[Written task 1]:
Using the text on OCR post-correction below, decide whether each statement agrees with it. Answer yes or no for each, and quote the words that settle it.
(a) The dataset covers documents in three critically endangered languages: Ainu, Griko, and Yakkha.
(b) The model lowers the recognition error rate by 43% on average.
(c) The authors train a separate OCR system for each endangered language.
[Written task 2]:
Swap "existing OCR system" for "general-purpose OCR system" in the text on OCR post-correction below, and write out the passage from "The goal of" up to and including "the post-correction model.".
---------- Source excerpt
OCR Post Correction for Endangered Language Texts

Overview

📌 Coming soon: an update to the software including features from our paper on semi-supervised OCR post-correction, to be published in the Transactions of the Association for Computational Linguistics (TACL)!

Check out the paper here.

OCR Post Correction for Endangered Language Texts

This repository contains code for models and experiments from the paper "OCR Post Correction for Endangered Language Texts".

Textual data in endangered languages is often found in formats that are not machine-readable, including scanned images of paper books. Extracting the text is challenging because there is typically no annotated data to train an OCR system for each endangered language. Instead, we focus on post-correcting the OCR output from a general-purpose OCR system.

📌 In the paper, we present a dataset containing annotations for documents in three critically endangered languages: Ainu, Griko, Yakkha.

📌 Our model reduces the recognition error rate by 34% on average, over a state-of-the-art OCR system.

Learn more about the paper here!

OCR Post-Correction

The goal of OCR post-correction is to automatically correct errors in the text output from an existing OCR system.

The existing OCR system is used to obtain a first pass transcription of the input image (example below in the endangered language Griko):

First pass OCR transcription

The incorrectly recognized characters in the first pass are then corrected by the post-correction model.

Corrected transcription

Model

As seen in the example above, OCR post-correction is a text-based sequence-to-sequence task.
--------------------
---------- Provided records
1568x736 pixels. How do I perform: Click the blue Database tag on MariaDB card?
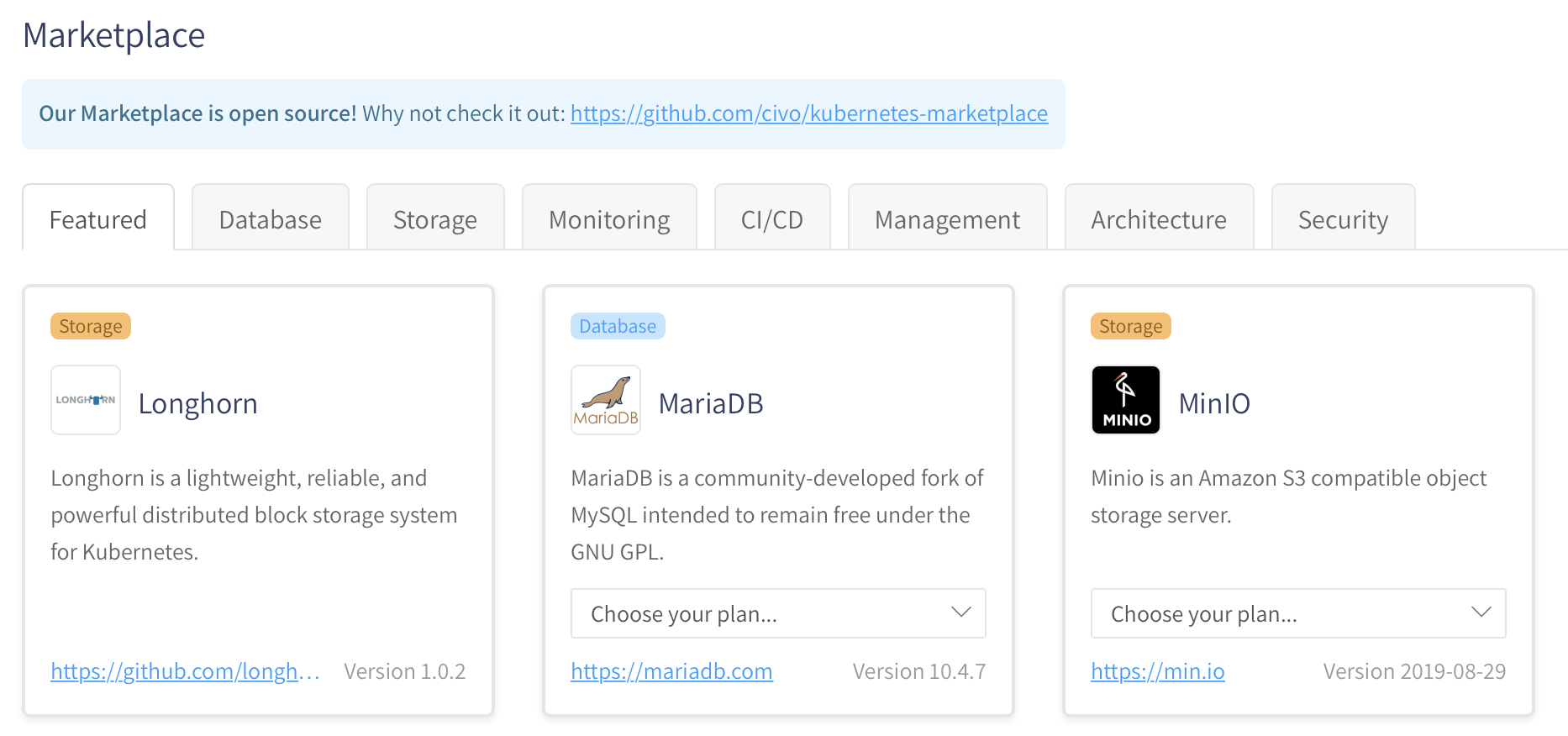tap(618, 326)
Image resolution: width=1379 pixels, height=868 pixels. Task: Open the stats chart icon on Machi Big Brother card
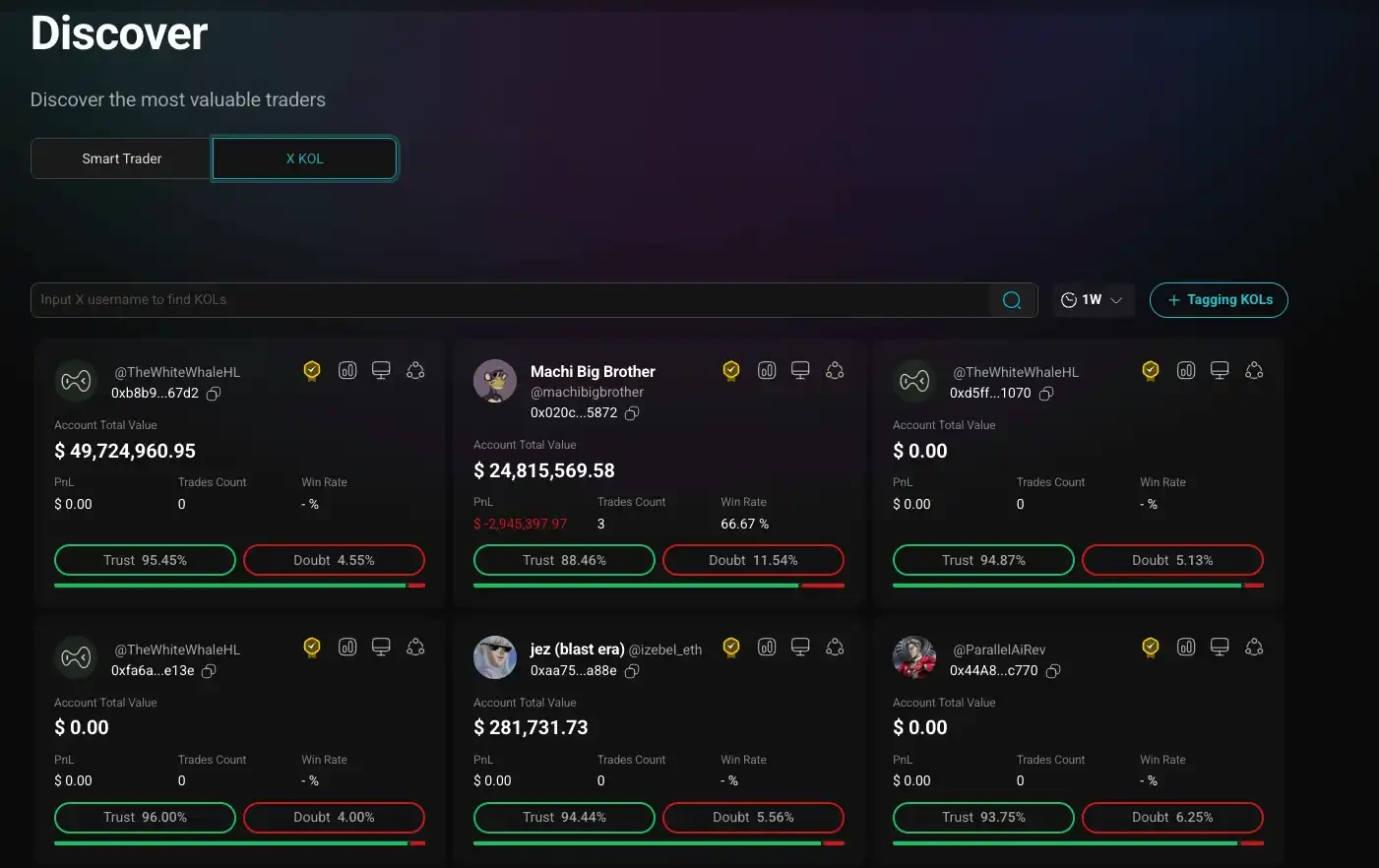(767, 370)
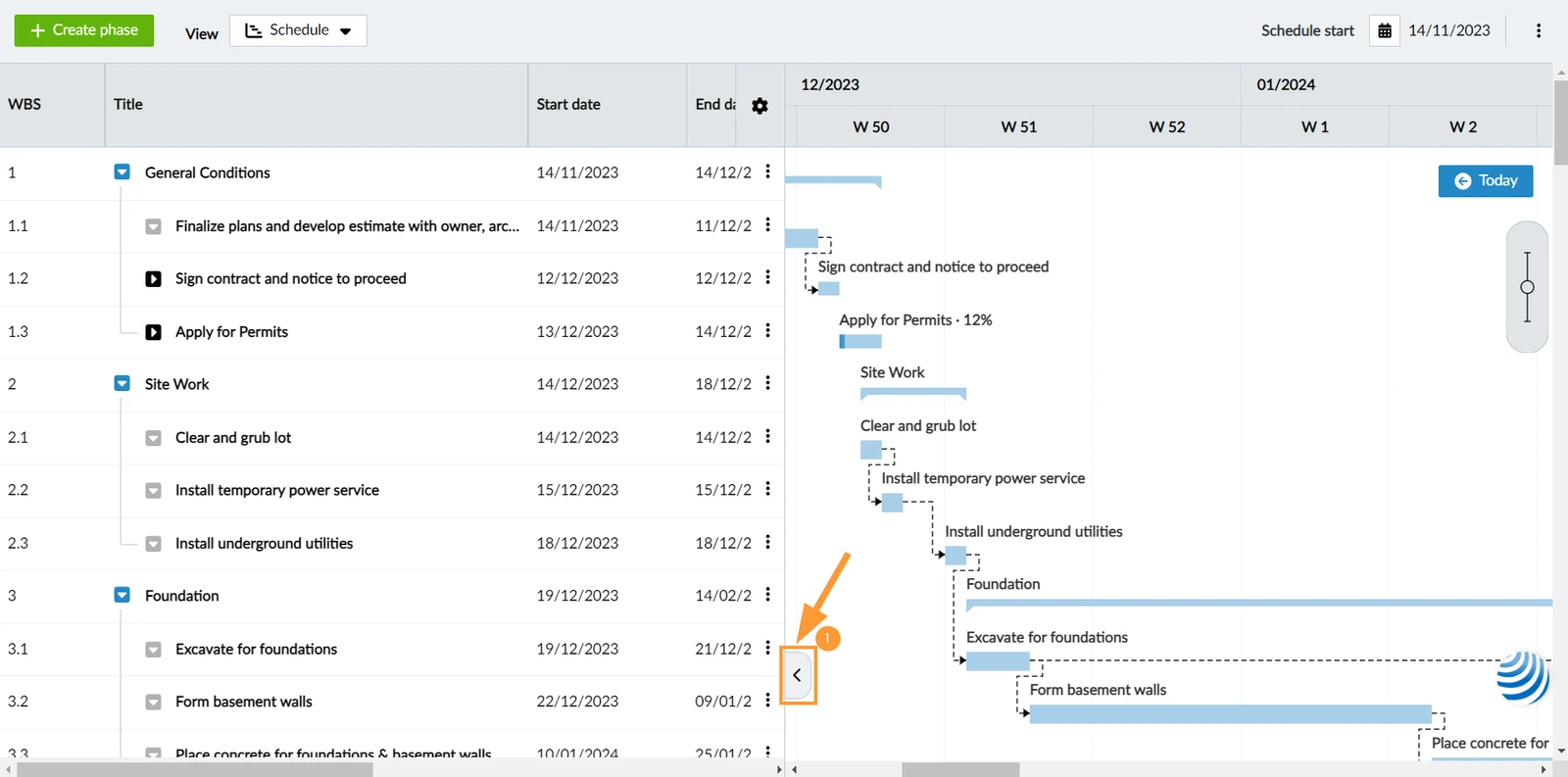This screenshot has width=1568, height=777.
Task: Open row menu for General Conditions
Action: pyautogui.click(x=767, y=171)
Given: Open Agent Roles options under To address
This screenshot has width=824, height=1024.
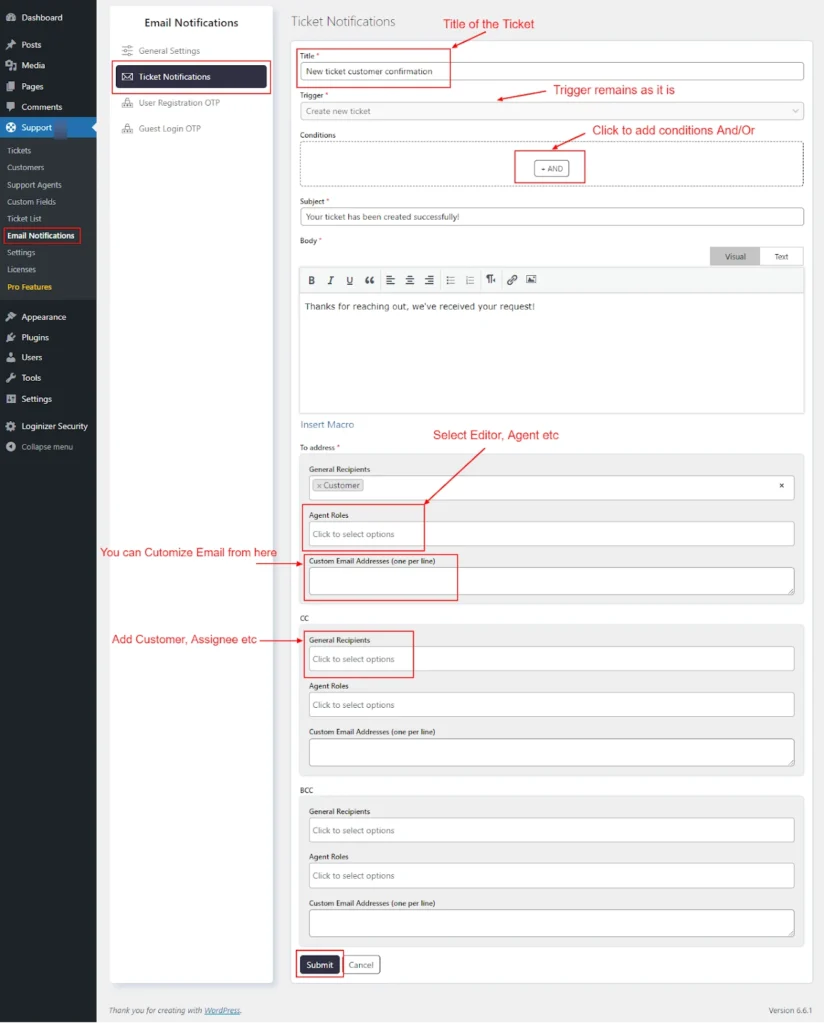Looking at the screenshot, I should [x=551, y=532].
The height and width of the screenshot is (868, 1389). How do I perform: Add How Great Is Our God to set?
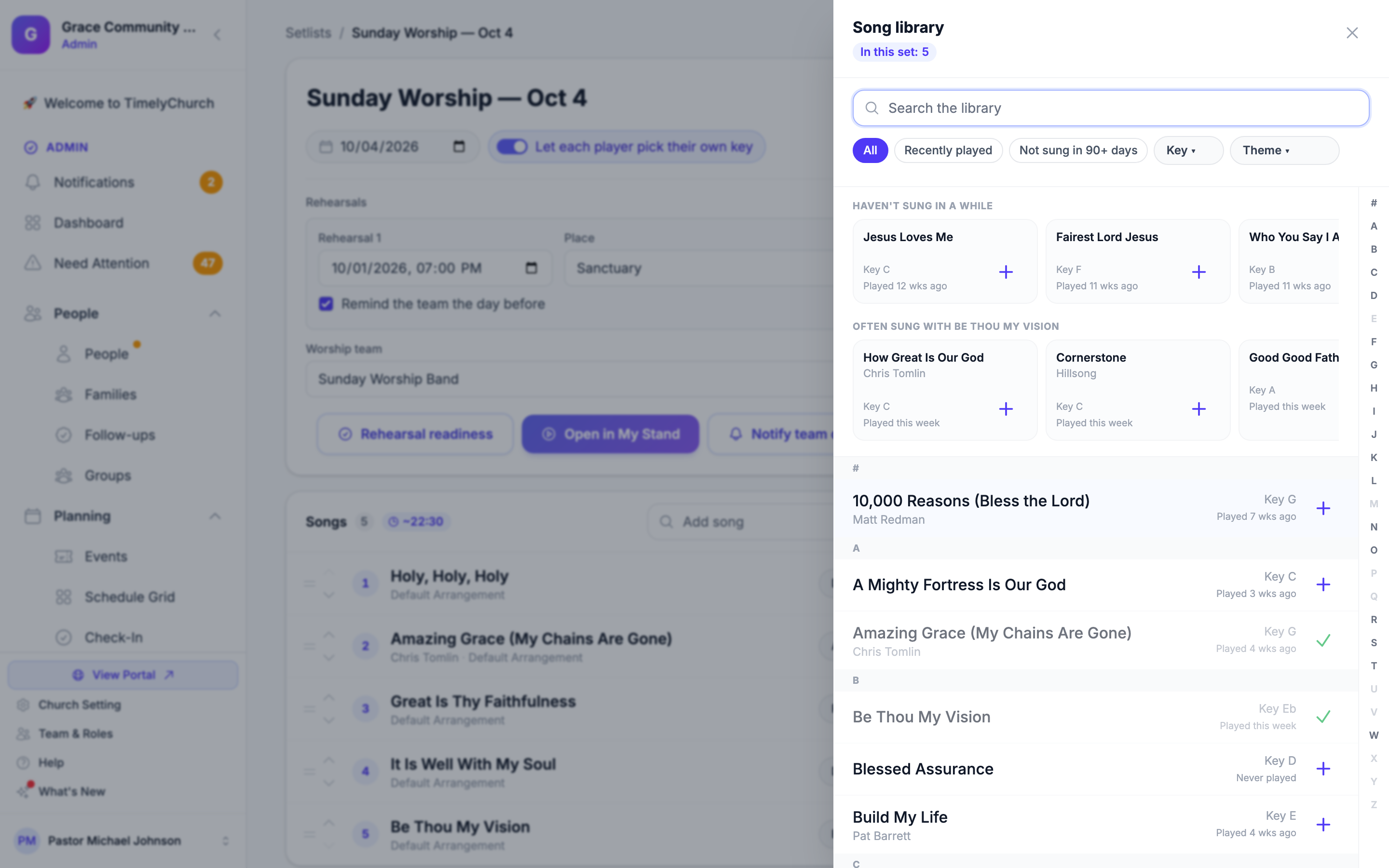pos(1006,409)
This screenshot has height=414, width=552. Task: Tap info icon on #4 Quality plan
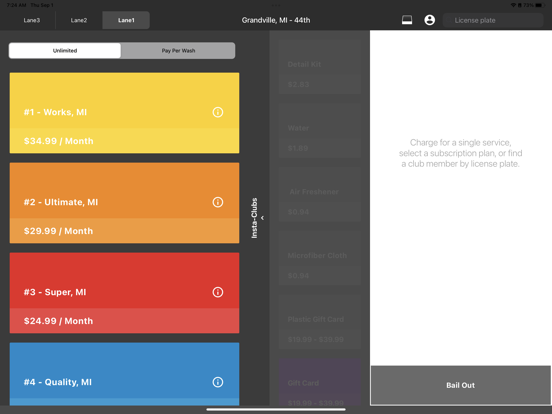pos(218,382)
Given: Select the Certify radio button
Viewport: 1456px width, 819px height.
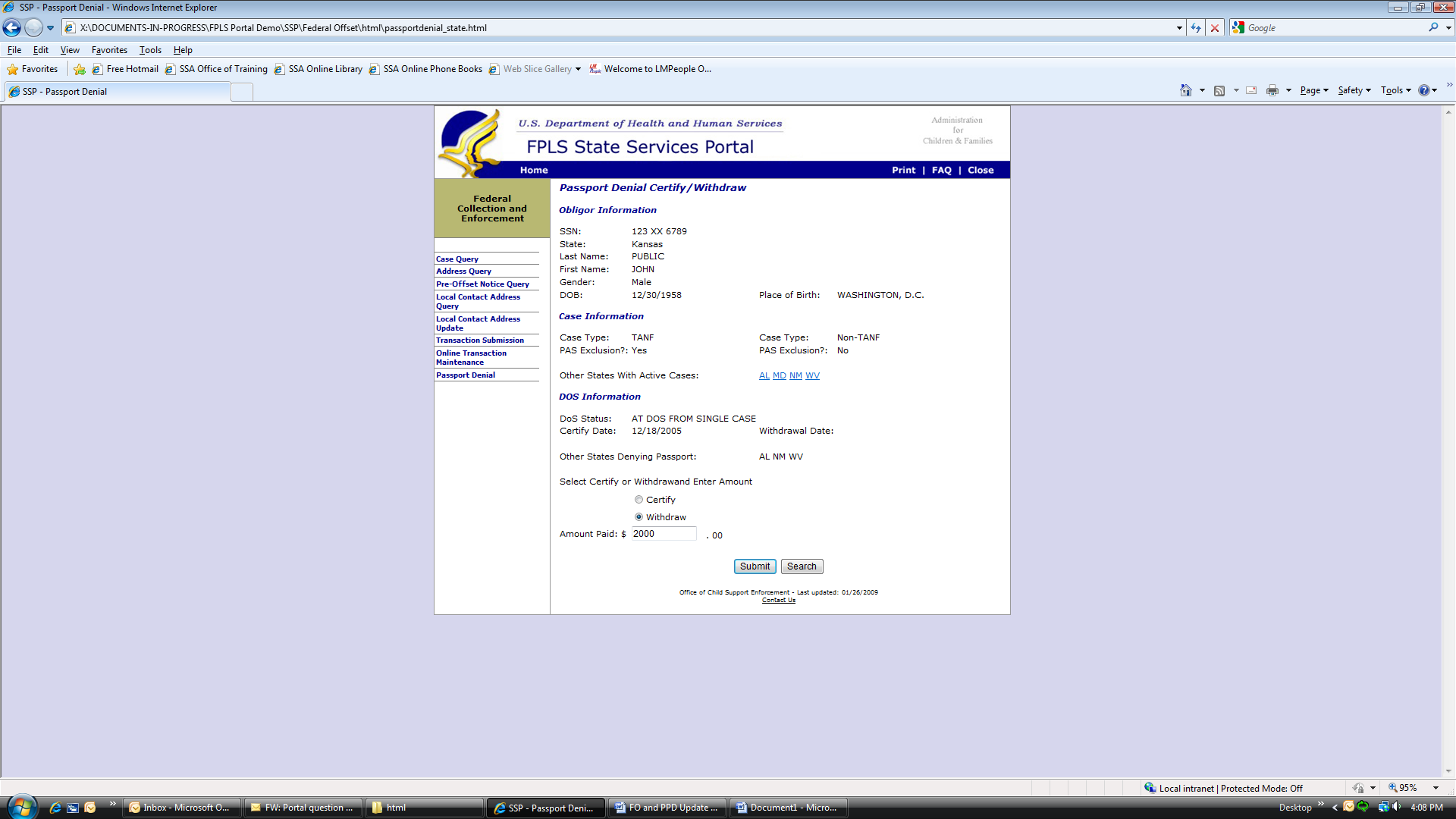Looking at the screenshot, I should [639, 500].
--------------------
[Exercise answer 1]:
(a) Yes: "a dataset containing annotations for documents in three critically endangered languages: Ainu, Griko, Yakkha."
(b) No: "Our model reduces the recognition error rate by 34% on average, over a state-of-the-art OCR system."
(c) No: "Instead, we focus on post-correcting the OCR output from a general-purpose OCR system."

[Exercise answer 2]:
The goal of OCR post-correction is to automatically correct errors in the text output from an general-purpose OCR system.

The general-purpose OCR system is used to obtain a first pass transcription of the input image (example below in the endangered language Griko):

First pass OCR transcription

The incorrectly recognized characters in the first pass are then corrected by the post-correction model.